Predictors	C(ρ)	Model 1	Model 2	Model 3	Model 4	Model 5	Model 6
Time		−1.339 (0.081)*		−1.372 (0.084)*	−1.166 (0.208)*	−1.372 (0.084)*	−1.180 (0.239)*
Drug			−0.618 (0.182)*	−0.854 (0.236)*	−0.357 (0.438)	−0.860 (0.237)*	−0.524 (0.492)
Sex						0.116 (0.184)	−0.188 (0.494)
Time × drug					–0.256 (0.271)		−0.252 (0.229)
Time × sex							0.023 (0.171)
Sex × drug							0.345 (0.460)
JEAIC	AR1	27.55	398.50	16.08	17.55	17.64	22.63
	EXC	94.52	491.44	90.70	91.87	94.14	101.78
	IND	223.56	496.46	209.77	210.76	209.69	212.86
JEBIC	AR1	39.42	410.37	31.91	37.33	37.42	54.28
	EXC	106.38	503.31	106.53	111.65	113.92	133.43
	IND	231.48	504.37	221.64	226.59	225.51	240.56
MLIC	AR1	261.9	321.5	255.8	256	256.5	257.5
QICWr	AR1	1,554.8	1,872.2	1,529.6	1,529.5	1,532.7	1,537.1

Summary results include WGEE estimates with standard errors in parentheses under an AR1 “working” correlation structure, and JEAIC, JEBIC, MLIC, and QICW_r for model selection. It is noted that for MLIC and QICW_r, an AR1 correlation structure is selected based on MLICC and QICW_r, respectively.

Abbreviations: EXC, exchangeable; IMPS, institute of the mental health schizophrenia; IND, independence; JEAIC, joint empirical Akaike information criterion; JEBIC, joint empirical Bayesian information criterion; MLIC, missing longitudinal information criterion; QICW, weighted quasi-likelihood information criterion; WGEE, weighted generalized estimating equation.

^*p < 0.05.

The bold values denote the optimal models selected based on different criteria.

5 |. DISCUSSION

In this paper, we heuristically introduce two innovative information criteria, JEAIC and JEBIC, for longitudinal data with dropout missingness under MAR. The proposed criteria are evaluated in both theoretical and numerical studies with better performance compared to MLIC, QICW_r, and JLIC under a variety of scenarios. In particular, the expected quadratic loss distance based upon which MLIC and JLIC are derived is a model-free criterion, which only measures how well the estimated means approximate to the population means but without identifying the true mean structure (Ye, 1998). Thus, it might not be easy to distinguish two mean structures, which are both close to the true mean under finite samples. Contrarily, QICW_r modifies QIC and implements correlation structure selection based on so-called “more informative” penalty term (Gosho, 2016). However, it is unclear in theory whether and how correctly specifying a “working” correlation structure will intrinsically minimize the penalty term in QICW_r.
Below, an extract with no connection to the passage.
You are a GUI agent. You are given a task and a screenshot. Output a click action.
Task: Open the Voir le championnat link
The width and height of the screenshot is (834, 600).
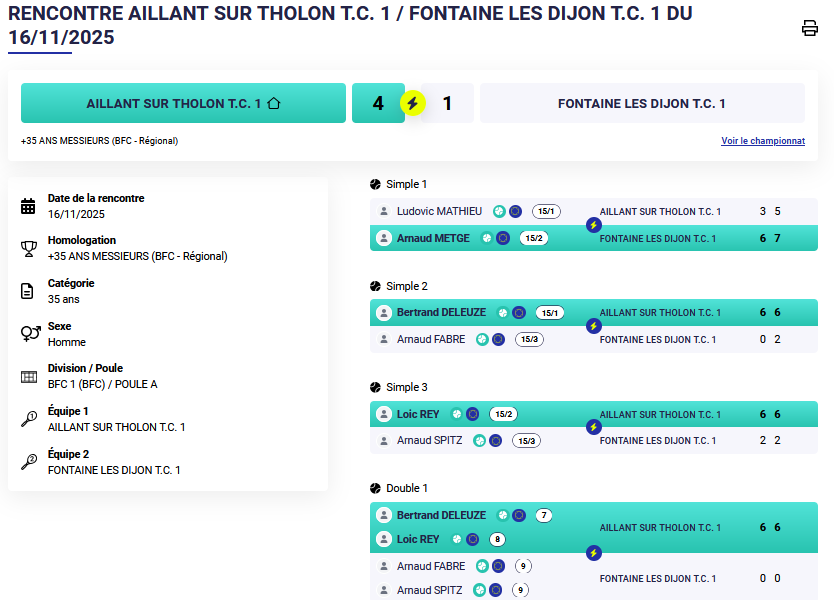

In contrast, our proposed JEAIC and JEBIC are based on empirical likelihood, which are distribution-free and efficiently driven by observed data and informative estimating equations. This accordingly provides scientific sense why our empirical-likelihood-based criteria would have outperformance, assuming that the true underlying model is nested within the full estimating equations. Our approach is easy to be implemented in software with the code available in the Supporting Information. Also, extensive simulations show that our proposed criteria perform computationally efficient and are flexible to be extended for more complicated scenarios, indicating the potential for wide application.

Despite the aforementioned advantages brought up from JEAIC and JEBIC, there is still substantial work for further evaluation or improvement, for instance, selection stability to account for sampling variability may need more check via extensive simulation studies using a bootstrap approach. Also, two other potential extensions may include: (a) to accommodate more general missing patterns such as intermittent missingness; (b) to consider the missingness on some time-dependent covariates or high-dimensional predictors (ie, gene expression data; Chen et al., 2010), which is also commonly encountered in practice nowadays. Therefore, how to generalize our proposal and accurately perform joint model selection under these scenarios still needs to be explored.